** START SOURCE EXCERPT **
My POF AR is my most trusted. I went for a while without cleaning it, just for a test, many rounds later, it was working fine. No malfunctions. And it is VERY accurate.
 
The rifle I "trust" most is my Dad's old (now mine) Win 94 in 32 Win Spl. The "trust" part of it is kind of a symbiotic thing though. I longed for that rifle since I was old enough for my eyes to focus on it, and was allowed to handle it often, under Dad's tutelage. When I was 7, Santa, in his great wisdom, got me a Daisy Spittin' Immage (Mod 94) BB gun for Christmas. The guns were identical in dimension. Over the next 7 or so years, I unquestionably put somewhere in the neighborhood of a half million bbs through it. That's a lot of carrying, shouldering, and cycling, and snap-shooting... and the developement of muscular memory. When I transitioned to the Real Deal, everything but weight and recoil was the same.
43 years later, the rifle still comes to shoulder, on target, seamlessly and almost unconciously. I trust the rifle, and I trust me with it.
 
What is the most dependable hunting rifle?

Manual action.

Because each round is manually fed into the chamber and extracted, a manual action is unaffected by ammo of varying power and much less vulnerable to feeding malfunctions then a semiautomatic action.
** END SOURCE EXCERPT **
◆ **TASKS**
• a. Which guns does the rifle discussion name?
• b. What comes next in the rifle discussion? Continue it after its final sentence.
** START EXTRACTED RECORDS **
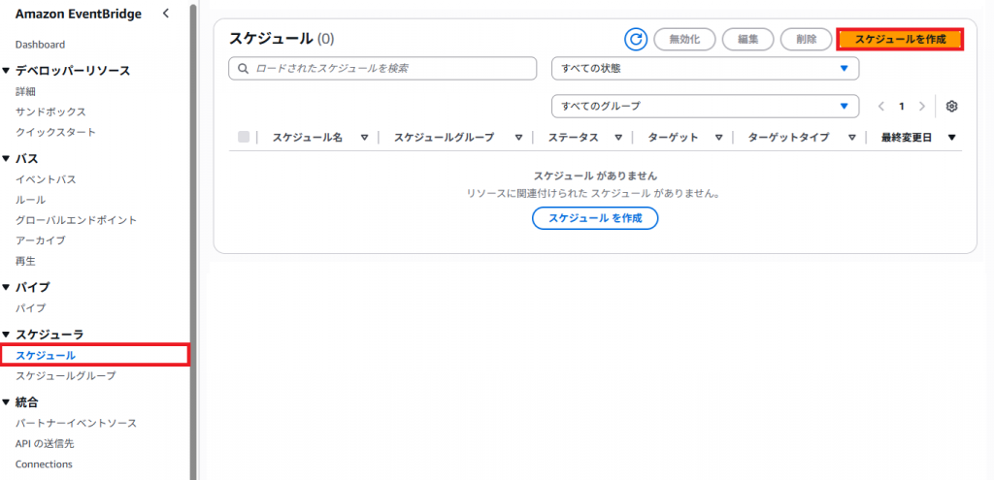Open the すべてのグループ filter dropdown
The height and width of the screenshot is (480, 994).
tap(705, 106)
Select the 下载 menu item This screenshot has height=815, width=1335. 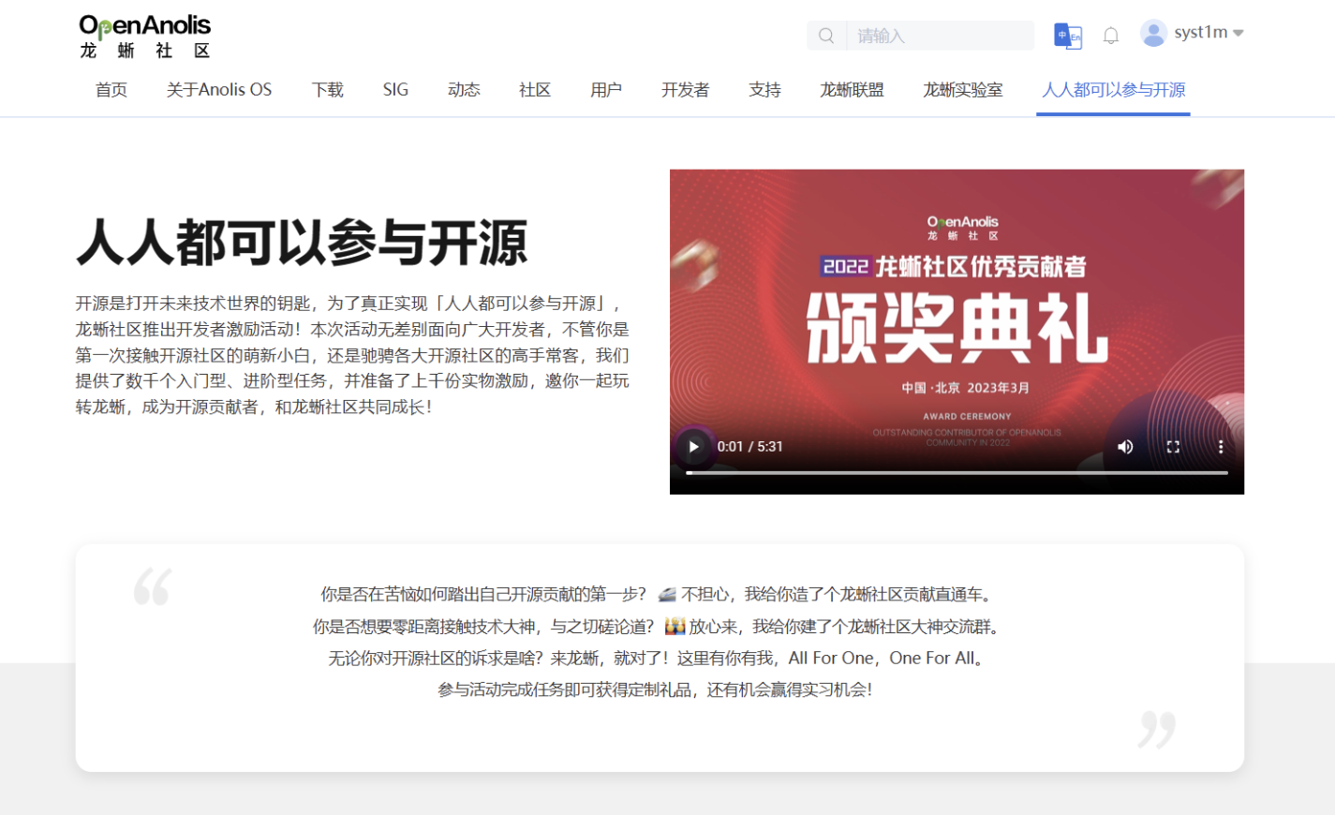click(327, 90)
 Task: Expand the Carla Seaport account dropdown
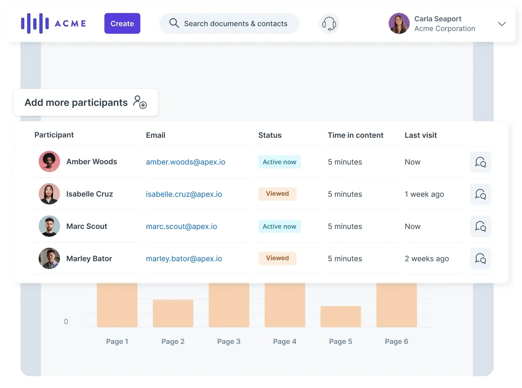502,24
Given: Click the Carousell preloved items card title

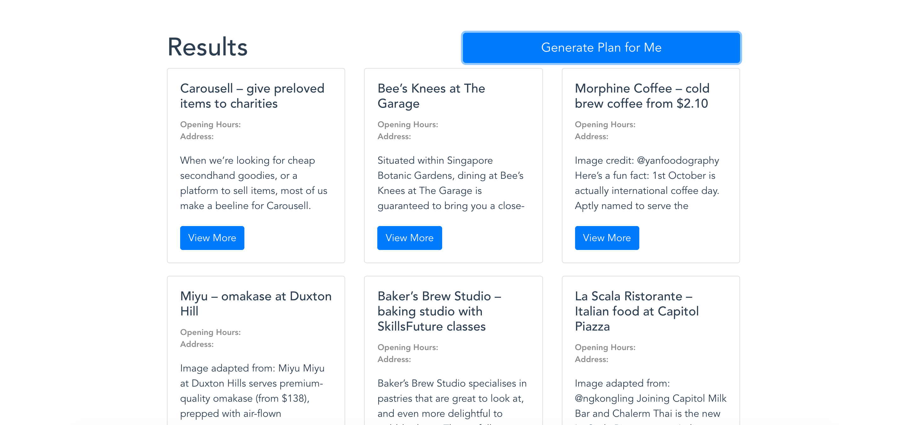Looking at the screenshot, I should pyautogui.click(x=252, y=96).
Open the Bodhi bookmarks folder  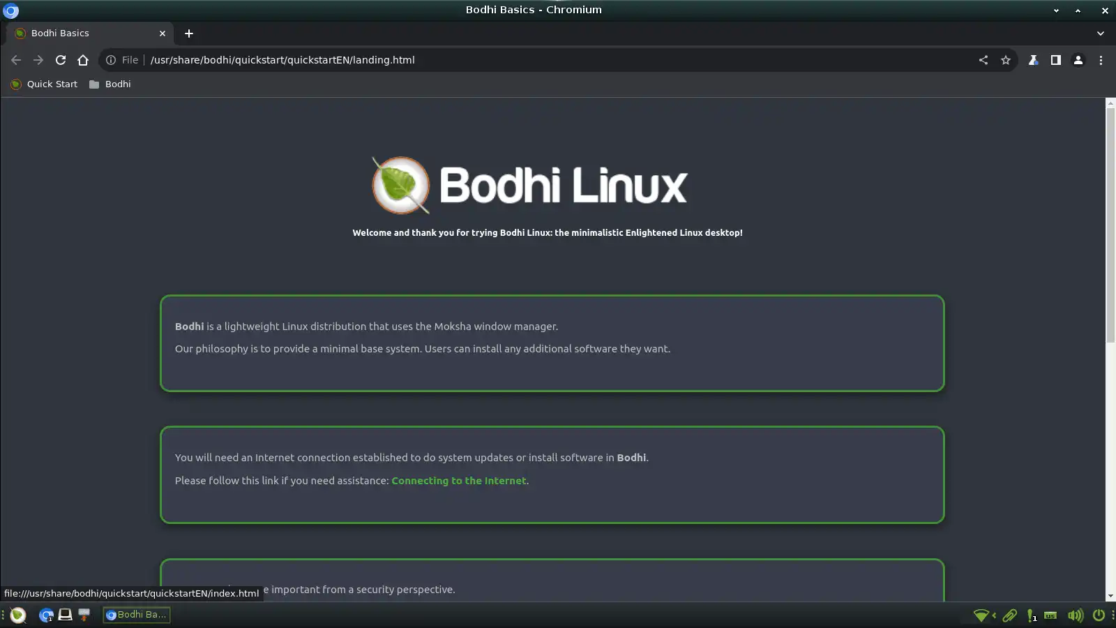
** END EXTRACTED RECORDS **
◆ **ANSWERS TO THE TASKS**
• a.
- POF AR
- Win 94 in 32 Win Spl
- Daisy Spittin' Immage (Mod 94) BB gun

• b.
There are semiautomatic actions that are very good, to be sure, but even those can't compare to the reliability of a manual action. Even the legendary AK can't compare to most manual actions in the reliability department.

The main advantage of a semiautomatic action over a manual action is that it gives you a higher rate of fire and quicker follow-ups. However, this is the last thing you need to worry about in most hunting rifles. If you miss your first shot, Bambi isn't going to stick around long enough for you to take a second shot even if you are using a semiauto.
 
hmm...my first reach for rifle if I want to put a bullet where I want it?

my custom 98 in 308. I know, for a fact, with most factory ammo, put whatever bullet where I want inside of 300 yards.

why 300 yards?

I live in the Texas piney woods...most pipeline and wireline right-of-ways are about that long around here. I am sure I could touch out farther than that, just never needed to.

Plus...it makes one mighty fine Tannerite ignition device. :)


second would be my Model 94 in 30-30.

D
 
My Remington BDL in .270 that wears the same cheap tasco scope I put on it back in '87 when I got the gun new as a gift and was too young and broke to afford better glass. Never a miss, never a lost deer, has never lost zero. Something just feels right about it and it works.

I have other nice rifles with much nicer scopes, etc. but that BDL is "the one". So many times I have thought about getting rid of that scope and putting a nice Leupold or something on it, but I am almost too firm a believer in "if it ain't broke don't fix it", so it has stayed in it's original form all these years. It's weird but I don't want to jinx it by screwing with it. I do that with other guns.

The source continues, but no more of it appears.